ARM Holdings Inc, which designs chips used in Apple Inc’s iPhones and iPads, expects shipments of devices equipped with ARM-based chips to grow by double-digit percentages in the Asia-Pacific region this year, driven primarily by emerging market demand for smartphones and tablets, a company executive said yesterday.
The Asia-Pacific region accounted for 51 percent of ARM’s revenue last year, with the biggest portion coming from China and Taiwan, the UK company said.
“We believe this year will continue to have high growth,” ARM Greater China president Allen Wu (吳雄昂) told a media briefing yesterday in Taipei.
“We expect a double-digit percentage growth from ARM’s customers in the region from the perspective of volume shipments,” Wu said.
Last year, ARM’s partners in the Asia-Pacific region shipped about 2 billion units of products powered by ARM-based chips, Wu said.
China grew at a even faster pace, he said.
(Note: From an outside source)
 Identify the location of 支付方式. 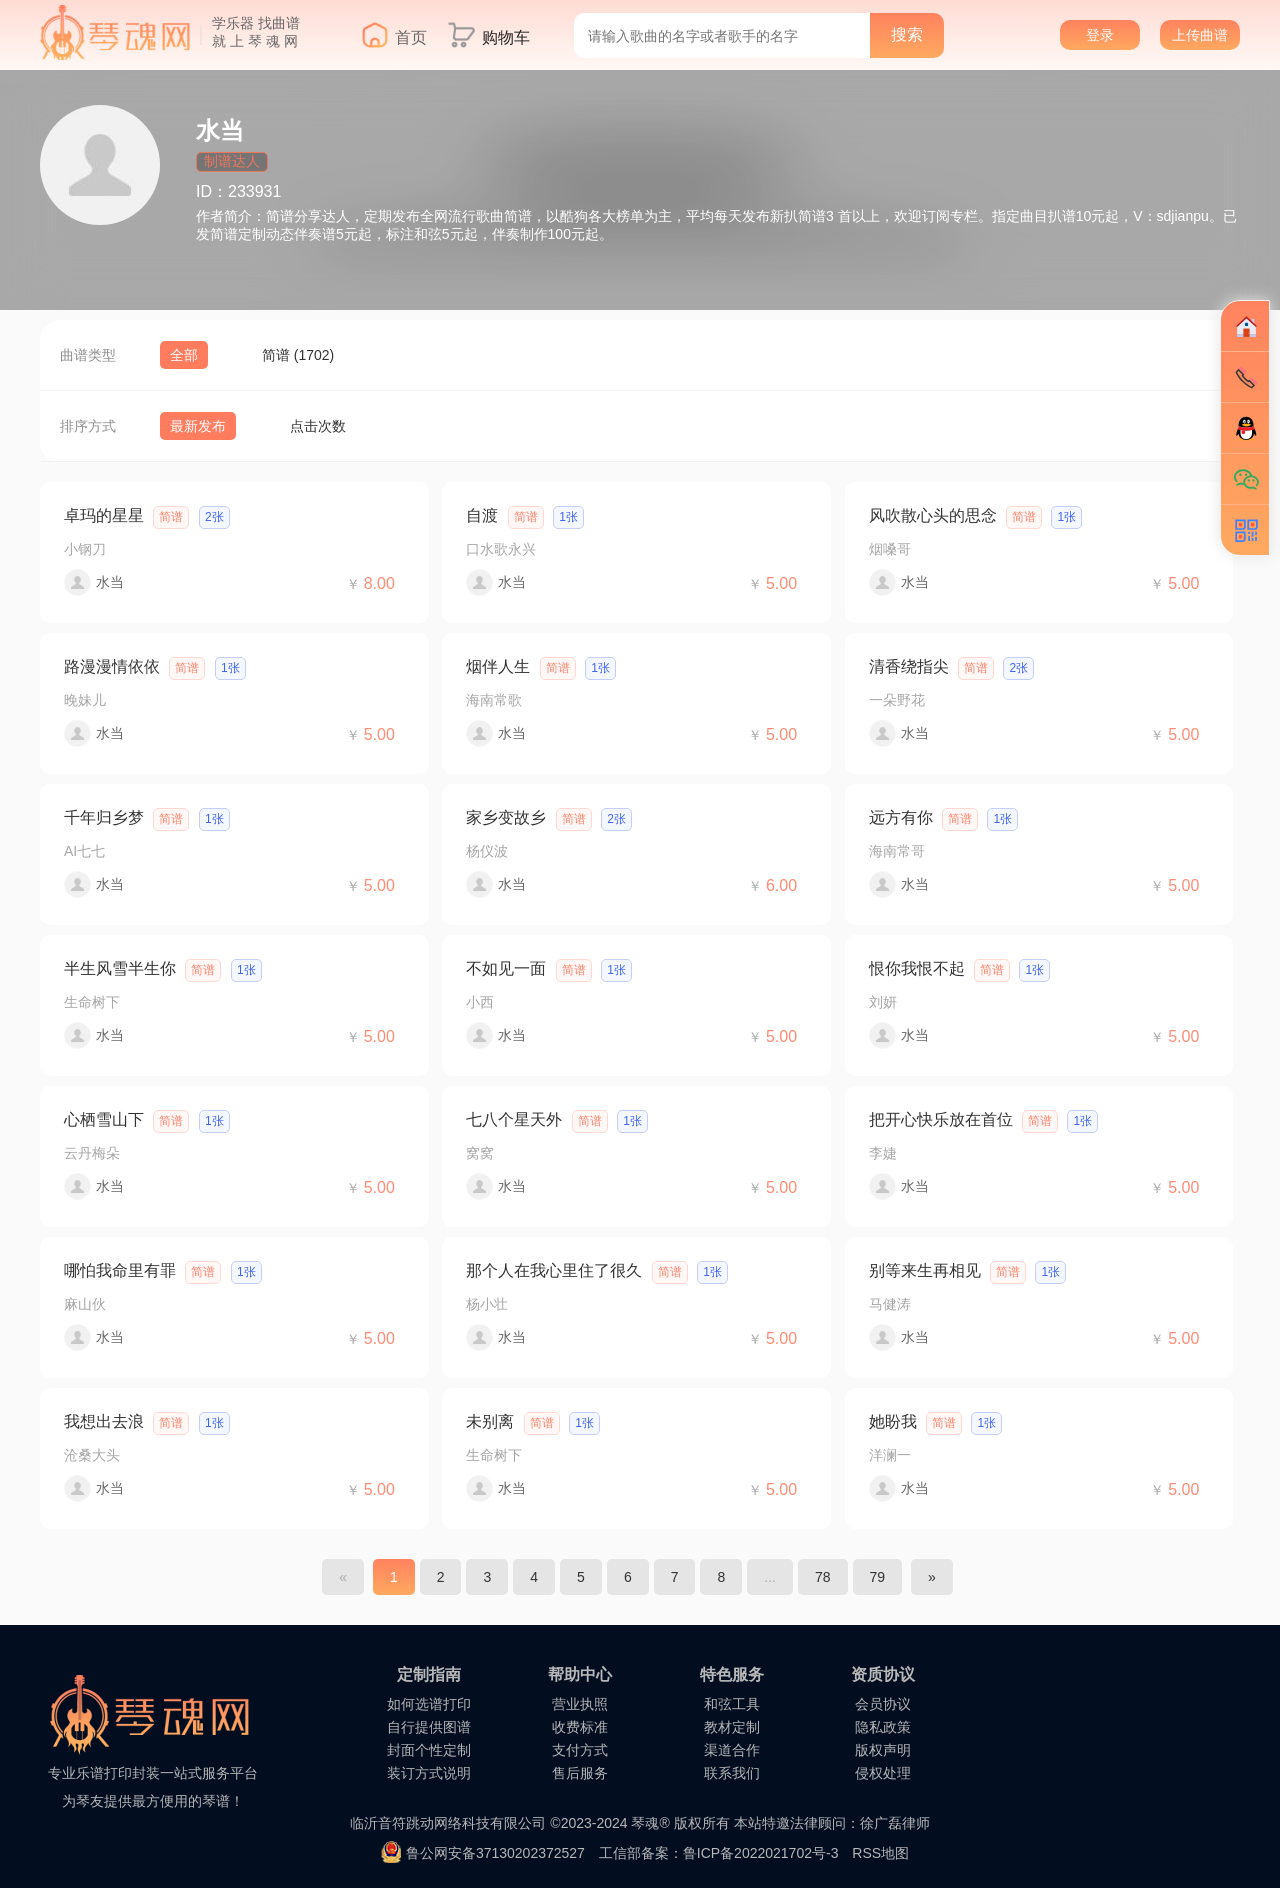
(580, 1750).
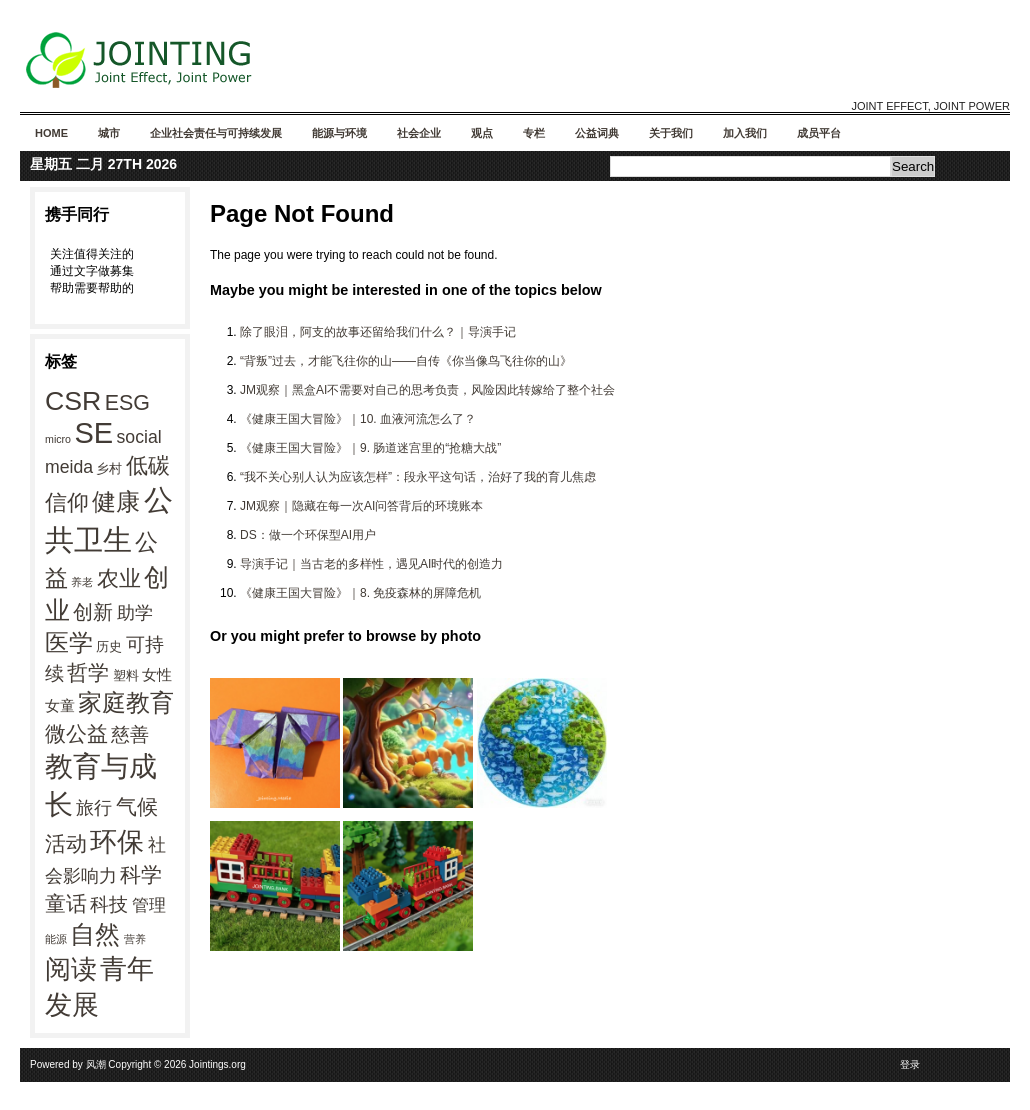 Image resolution: width=1030 pixels, height=1110 pixels. I want to click on micro, so click(58, 439).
Shipments of devices powered by ARM chips expanded to 800 million units last year, from 30 million units five years ago, he said.
However, 80 percent of those devices powered by ARM-based chips were shipped overseas, mostly to emerging markets, such as India and Brazil, rather than for domestic demand in China, Wu said.
Smartphones and tablets would continue to be the main forces driving demand from emerging regions, he said.
Shipment of tablets running ARM-based chips from ARM’s partners in the Asia-Pacific region will grow between 50 and 60 percent annually, while shipments of ARM-based smartphones will grow between 30 percent and 50 percent, Wu said.
ARM’s clients include China’s Huawei Technology (華為), ZTE (中興), Spreadtrum Communications Inc (展訊) and Taiwan’s MediaTek Inc (聯發科).
“Emerging regions are playing a dominant role in the tablet and smartphone market,” Wu said.
On Wednesday, Bank of America Merrill Lynch head of global semiconductor research Dan Heyler said at a technology conference in Taipei that increasing demand in emerging markets and China for low-power chips licensed by ARM Holdings is expected to generate double-digit growth for the global chip sector this year and next year.
Heyler forecast the global logic IC market would grow between 12 and 14 percent this year and next year based on strong demand for connected devices.